**Set task A**
Answer these questions about the post on the dispute with a neighbor, one line each:
(i) How often does the writer wheel the full bins down the hill and the driveway?
(ii) How long ago did the Police visit over the assault?
(iii) What two kinds of debris does the writer name?
**Set task B**
Reproduce word for word the passage of the post on the dispute with a neighbor, from "So...if you will" up to and including "being her gardener.".

**Supplied text**
□ □ □ □

Some years ago, our recycling bins were not emptied. I raised this with the appropriate department at the Council. She had been out to see the crew and told them that they were not allowed to take their truck up the driveway. It took us ages to speak to various people there. The crew were upset too as she lied about them to their bosses. Can't recall what.

Our concession....every fortnight I wheel full bins down the hill and the driveway. I then walk down and drag them back up the hill.

So...if you will understand, I don't want to be saddled with her deliberately littering the driveway with debris such as leaves and branches, then taking it all the way up the hill and then all the way down again. I will end up being her gardener.

If we can get back to the...what avenues are open to us? She has had a visit from the Police over the assault but that was 3 years ago. Recently her behaviours have escalated. She actions I believe are deliberate and aimed at us. It is upsetting for us and it is like she is trying to cause confrontation. We want to play it by the book, but I'm not sure how.

□ □ □ □

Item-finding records

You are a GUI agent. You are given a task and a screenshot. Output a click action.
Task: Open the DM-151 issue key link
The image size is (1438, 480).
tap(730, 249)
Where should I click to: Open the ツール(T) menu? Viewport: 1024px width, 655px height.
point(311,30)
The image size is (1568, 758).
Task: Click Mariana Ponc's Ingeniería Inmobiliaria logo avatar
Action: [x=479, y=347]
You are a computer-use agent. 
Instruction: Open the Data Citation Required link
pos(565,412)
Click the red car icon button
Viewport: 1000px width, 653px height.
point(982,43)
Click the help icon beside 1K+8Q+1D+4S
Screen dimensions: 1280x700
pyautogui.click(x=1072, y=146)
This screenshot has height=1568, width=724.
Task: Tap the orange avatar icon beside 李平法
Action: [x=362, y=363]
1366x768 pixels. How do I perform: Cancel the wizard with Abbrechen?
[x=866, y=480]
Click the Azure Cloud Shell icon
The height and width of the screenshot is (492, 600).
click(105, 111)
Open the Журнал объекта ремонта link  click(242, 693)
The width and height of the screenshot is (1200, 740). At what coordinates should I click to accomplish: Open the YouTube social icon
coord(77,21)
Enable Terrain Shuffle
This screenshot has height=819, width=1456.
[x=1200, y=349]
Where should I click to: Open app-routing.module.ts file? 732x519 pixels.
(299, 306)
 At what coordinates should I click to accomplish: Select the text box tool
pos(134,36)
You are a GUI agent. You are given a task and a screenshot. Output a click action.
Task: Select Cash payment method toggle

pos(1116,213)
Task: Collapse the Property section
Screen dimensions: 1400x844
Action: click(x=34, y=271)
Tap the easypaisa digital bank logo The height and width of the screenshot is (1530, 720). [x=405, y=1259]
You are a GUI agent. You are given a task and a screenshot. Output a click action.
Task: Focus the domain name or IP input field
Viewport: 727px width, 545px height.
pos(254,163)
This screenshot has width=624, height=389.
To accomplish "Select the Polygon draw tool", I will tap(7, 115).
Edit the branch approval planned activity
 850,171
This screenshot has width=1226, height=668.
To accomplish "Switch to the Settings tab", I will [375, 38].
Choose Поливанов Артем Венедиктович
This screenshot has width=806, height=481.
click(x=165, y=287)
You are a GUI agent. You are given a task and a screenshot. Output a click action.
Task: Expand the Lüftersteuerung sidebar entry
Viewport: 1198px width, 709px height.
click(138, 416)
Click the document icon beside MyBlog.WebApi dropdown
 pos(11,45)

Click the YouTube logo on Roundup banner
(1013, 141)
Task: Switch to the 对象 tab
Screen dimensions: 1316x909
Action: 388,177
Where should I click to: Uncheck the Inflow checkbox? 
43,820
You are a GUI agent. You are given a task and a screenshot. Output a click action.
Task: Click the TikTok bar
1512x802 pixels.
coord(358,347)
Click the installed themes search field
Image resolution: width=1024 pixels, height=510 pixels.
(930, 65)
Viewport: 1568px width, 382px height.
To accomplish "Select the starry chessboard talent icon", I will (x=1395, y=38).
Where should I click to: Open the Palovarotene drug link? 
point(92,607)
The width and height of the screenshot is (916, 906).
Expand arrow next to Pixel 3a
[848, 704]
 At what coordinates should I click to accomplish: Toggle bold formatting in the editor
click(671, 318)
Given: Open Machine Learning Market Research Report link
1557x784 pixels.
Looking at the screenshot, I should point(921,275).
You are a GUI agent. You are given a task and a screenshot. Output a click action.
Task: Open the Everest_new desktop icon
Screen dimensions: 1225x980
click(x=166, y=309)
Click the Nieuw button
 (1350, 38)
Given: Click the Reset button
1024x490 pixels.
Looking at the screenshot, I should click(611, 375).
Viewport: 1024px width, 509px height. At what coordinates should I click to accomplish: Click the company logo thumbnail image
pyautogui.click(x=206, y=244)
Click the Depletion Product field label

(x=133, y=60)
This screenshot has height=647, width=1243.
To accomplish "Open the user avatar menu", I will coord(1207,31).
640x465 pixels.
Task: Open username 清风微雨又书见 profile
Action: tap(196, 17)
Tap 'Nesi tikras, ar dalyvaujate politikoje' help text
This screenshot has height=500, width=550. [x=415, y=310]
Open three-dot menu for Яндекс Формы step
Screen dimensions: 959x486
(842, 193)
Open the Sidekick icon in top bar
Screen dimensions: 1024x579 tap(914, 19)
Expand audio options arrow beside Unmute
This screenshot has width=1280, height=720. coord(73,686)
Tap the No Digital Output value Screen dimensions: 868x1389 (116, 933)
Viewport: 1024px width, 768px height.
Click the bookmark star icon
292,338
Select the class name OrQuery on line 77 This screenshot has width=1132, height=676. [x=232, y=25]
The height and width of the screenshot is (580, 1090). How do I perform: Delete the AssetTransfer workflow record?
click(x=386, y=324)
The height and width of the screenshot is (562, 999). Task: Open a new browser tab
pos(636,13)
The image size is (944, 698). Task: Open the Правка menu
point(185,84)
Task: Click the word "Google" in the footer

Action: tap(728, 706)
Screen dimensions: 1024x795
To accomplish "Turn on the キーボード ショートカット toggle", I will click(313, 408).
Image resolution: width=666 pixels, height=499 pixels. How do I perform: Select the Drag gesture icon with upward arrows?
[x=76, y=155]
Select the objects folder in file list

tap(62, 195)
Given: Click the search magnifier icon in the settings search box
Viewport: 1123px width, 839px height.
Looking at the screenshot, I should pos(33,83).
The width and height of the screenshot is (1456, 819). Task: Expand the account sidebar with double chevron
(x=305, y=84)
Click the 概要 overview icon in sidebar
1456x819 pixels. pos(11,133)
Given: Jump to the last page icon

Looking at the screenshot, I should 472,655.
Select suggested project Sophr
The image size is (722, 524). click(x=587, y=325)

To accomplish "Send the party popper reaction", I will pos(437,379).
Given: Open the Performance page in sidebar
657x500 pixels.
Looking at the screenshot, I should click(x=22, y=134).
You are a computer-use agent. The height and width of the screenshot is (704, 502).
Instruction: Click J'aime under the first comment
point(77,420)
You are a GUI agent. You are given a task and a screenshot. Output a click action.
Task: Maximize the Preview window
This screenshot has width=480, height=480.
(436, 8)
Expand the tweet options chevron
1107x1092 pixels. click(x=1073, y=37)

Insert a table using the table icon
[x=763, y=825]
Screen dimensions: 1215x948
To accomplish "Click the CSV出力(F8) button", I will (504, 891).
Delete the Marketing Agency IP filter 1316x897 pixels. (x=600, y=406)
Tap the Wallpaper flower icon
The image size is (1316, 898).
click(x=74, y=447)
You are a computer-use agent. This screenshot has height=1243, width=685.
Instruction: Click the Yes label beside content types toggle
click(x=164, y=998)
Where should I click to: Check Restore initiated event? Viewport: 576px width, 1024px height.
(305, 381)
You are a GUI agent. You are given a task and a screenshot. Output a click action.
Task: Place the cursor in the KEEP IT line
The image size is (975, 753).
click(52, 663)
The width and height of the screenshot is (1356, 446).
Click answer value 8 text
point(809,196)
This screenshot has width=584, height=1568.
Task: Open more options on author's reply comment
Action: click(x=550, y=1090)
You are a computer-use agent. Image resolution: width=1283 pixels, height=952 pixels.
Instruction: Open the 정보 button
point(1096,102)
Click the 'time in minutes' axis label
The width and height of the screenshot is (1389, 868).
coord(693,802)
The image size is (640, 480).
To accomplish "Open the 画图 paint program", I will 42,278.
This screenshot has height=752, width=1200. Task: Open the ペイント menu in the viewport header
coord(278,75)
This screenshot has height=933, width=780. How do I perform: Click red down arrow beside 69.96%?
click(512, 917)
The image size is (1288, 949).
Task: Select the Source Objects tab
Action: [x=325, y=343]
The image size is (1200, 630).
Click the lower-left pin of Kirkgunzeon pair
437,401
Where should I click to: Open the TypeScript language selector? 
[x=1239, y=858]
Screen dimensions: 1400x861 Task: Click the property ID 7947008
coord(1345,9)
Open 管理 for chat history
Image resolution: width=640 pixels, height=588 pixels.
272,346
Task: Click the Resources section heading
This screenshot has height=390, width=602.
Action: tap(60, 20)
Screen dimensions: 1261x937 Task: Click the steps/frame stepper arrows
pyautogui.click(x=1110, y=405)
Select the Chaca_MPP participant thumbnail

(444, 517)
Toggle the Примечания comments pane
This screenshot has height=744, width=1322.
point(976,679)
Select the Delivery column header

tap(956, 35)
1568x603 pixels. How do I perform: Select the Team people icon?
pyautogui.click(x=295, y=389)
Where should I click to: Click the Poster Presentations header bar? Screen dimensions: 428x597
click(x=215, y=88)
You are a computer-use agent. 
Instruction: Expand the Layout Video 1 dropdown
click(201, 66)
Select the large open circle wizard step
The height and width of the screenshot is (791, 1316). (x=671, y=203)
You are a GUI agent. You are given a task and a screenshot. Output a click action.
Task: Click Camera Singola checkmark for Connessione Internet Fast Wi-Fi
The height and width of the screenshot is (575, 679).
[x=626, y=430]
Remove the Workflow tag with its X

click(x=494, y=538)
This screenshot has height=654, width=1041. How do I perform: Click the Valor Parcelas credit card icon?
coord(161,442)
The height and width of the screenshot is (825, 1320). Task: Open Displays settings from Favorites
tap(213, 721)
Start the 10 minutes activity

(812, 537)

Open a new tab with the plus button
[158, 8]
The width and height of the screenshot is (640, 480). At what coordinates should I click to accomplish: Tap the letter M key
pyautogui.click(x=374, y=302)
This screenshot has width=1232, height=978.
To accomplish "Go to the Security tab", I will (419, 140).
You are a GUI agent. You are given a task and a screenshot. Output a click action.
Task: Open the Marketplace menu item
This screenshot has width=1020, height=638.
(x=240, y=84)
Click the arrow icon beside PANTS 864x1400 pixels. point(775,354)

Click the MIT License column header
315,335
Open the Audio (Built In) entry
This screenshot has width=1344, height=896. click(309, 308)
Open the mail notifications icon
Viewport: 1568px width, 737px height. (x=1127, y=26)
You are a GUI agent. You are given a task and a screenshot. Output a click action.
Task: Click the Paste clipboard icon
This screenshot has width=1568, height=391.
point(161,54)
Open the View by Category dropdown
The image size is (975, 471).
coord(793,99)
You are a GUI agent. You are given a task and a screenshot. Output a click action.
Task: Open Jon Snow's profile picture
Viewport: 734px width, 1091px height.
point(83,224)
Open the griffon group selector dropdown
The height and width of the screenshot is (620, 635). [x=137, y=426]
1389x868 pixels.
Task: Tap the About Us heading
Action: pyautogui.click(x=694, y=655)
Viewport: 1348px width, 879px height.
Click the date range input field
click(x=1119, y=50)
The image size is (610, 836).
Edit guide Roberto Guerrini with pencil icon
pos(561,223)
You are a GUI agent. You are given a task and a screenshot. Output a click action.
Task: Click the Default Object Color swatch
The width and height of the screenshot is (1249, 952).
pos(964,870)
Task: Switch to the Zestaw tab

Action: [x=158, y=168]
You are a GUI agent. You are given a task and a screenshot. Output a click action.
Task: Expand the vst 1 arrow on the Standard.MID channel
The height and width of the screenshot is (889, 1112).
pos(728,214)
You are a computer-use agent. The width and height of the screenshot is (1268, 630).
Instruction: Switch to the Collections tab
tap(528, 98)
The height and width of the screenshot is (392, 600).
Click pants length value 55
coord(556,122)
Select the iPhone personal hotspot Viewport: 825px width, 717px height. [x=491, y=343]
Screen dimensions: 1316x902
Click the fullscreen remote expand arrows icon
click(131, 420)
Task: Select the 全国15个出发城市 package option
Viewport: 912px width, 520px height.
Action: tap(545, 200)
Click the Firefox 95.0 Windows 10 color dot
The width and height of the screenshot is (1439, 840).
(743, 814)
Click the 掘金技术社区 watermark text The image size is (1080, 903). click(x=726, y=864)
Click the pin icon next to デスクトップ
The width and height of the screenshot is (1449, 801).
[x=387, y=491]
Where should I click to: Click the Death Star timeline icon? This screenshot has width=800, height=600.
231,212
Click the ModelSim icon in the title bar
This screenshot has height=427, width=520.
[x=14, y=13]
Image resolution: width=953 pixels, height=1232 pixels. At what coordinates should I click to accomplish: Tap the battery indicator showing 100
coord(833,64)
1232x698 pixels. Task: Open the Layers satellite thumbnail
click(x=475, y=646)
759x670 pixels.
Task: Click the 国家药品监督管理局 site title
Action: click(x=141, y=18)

□ □ □ □

**Correct response A**
(i) Every fortnight.
(ii) 3 years ago.
(iii) Leaves and branches.

**Correct response B**
So...if you will understand, I don't want to be saddled with her deliberately littering the driveway with debris such as leaves and branches, then taking it all the way up the hill and then all the way down again. I will end up being her gardener.